Nothing but the lines from the one containing "This screenshot has width=1344, height=896." through the end of the data below should appear in the answer, each exact and free of pictures.

--- DATA FOR ANALYSIS ---

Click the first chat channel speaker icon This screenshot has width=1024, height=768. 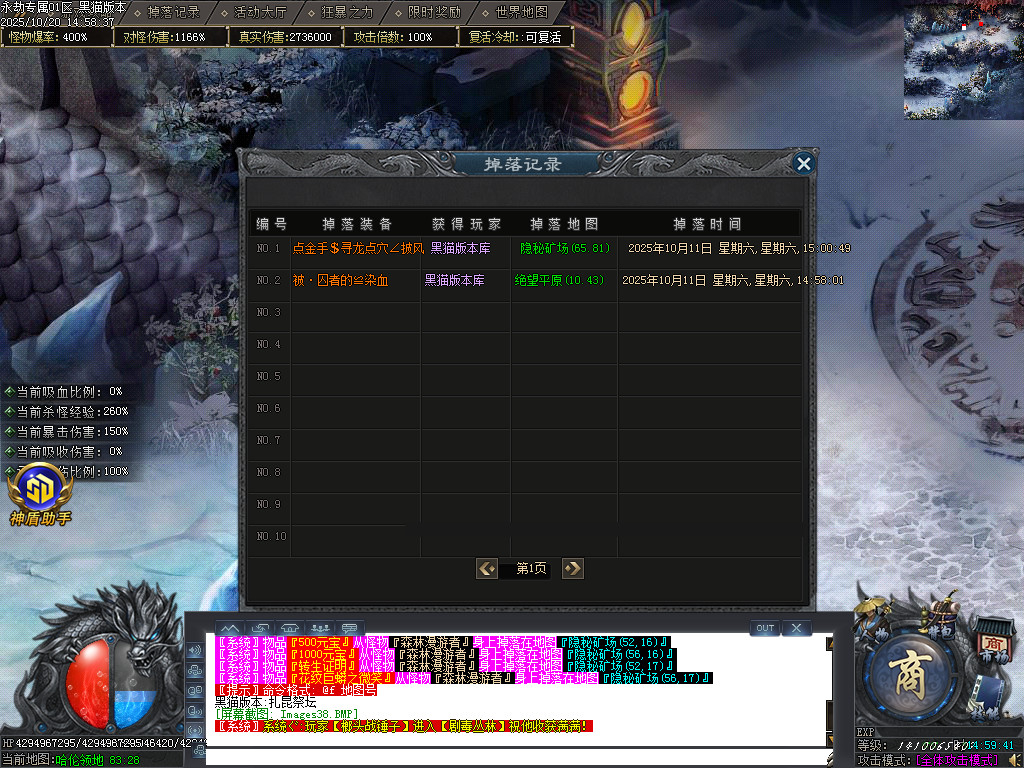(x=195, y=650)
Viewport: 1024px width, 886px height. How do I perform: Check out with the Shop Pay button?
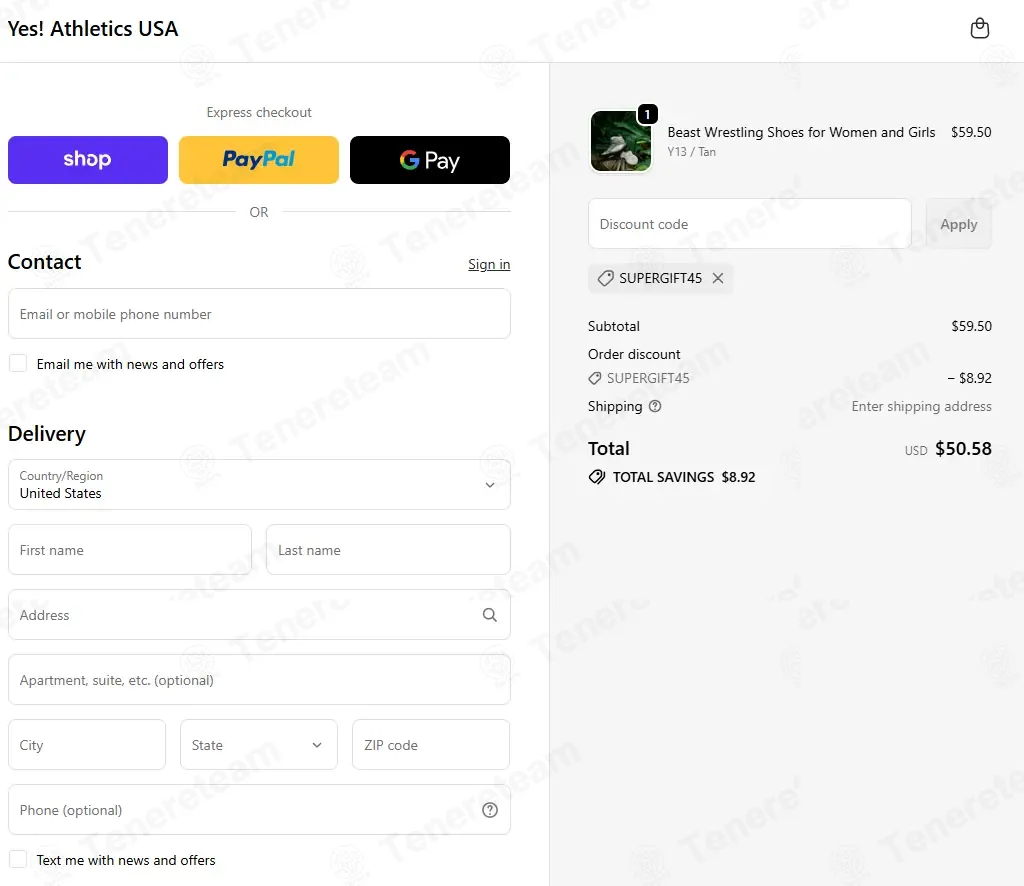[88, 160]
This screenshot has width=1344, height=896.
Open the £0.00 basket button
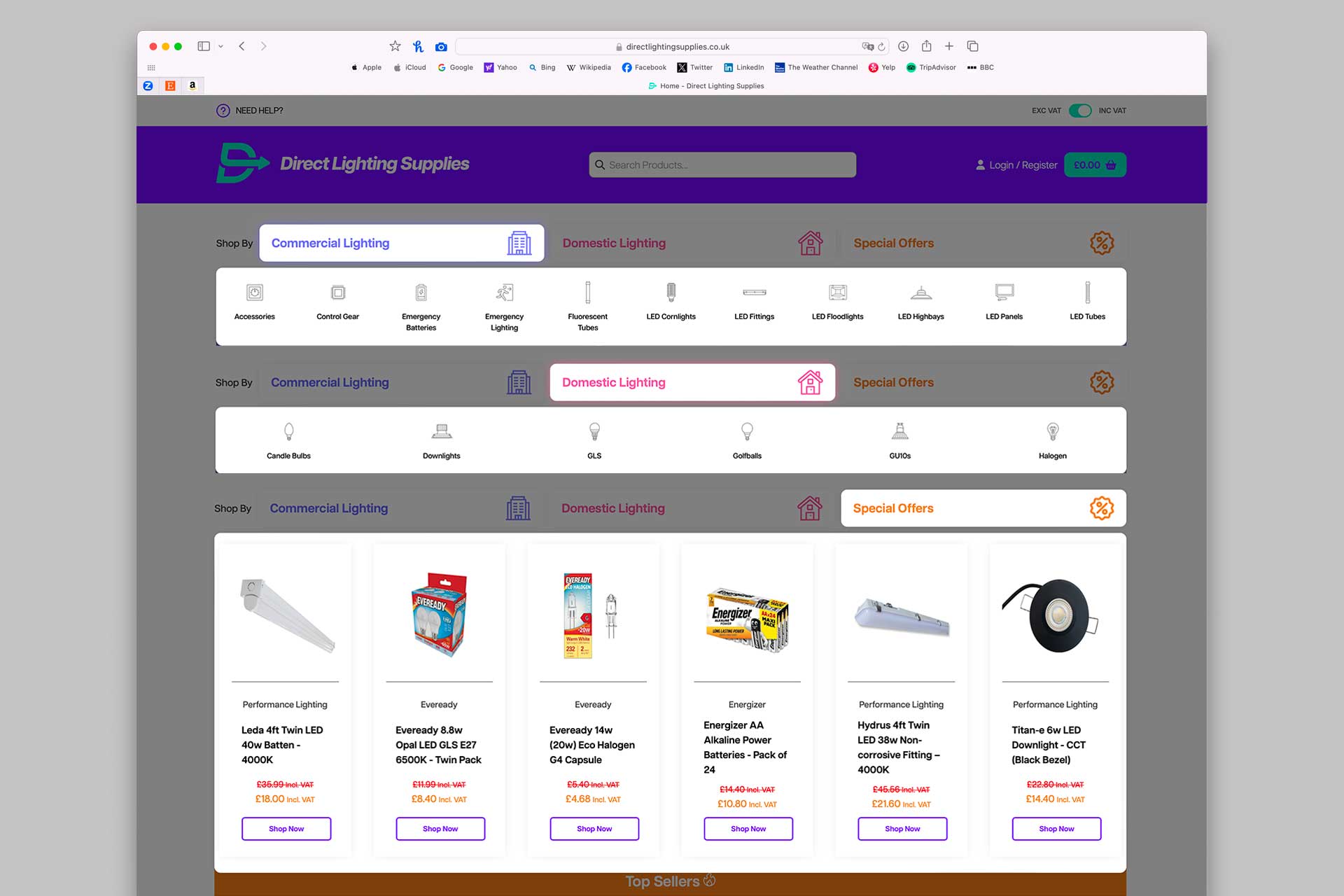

---

RESPONSE TO THE TASK:
This screenshot has width=1344, height=896.
Open the £0.00 basket button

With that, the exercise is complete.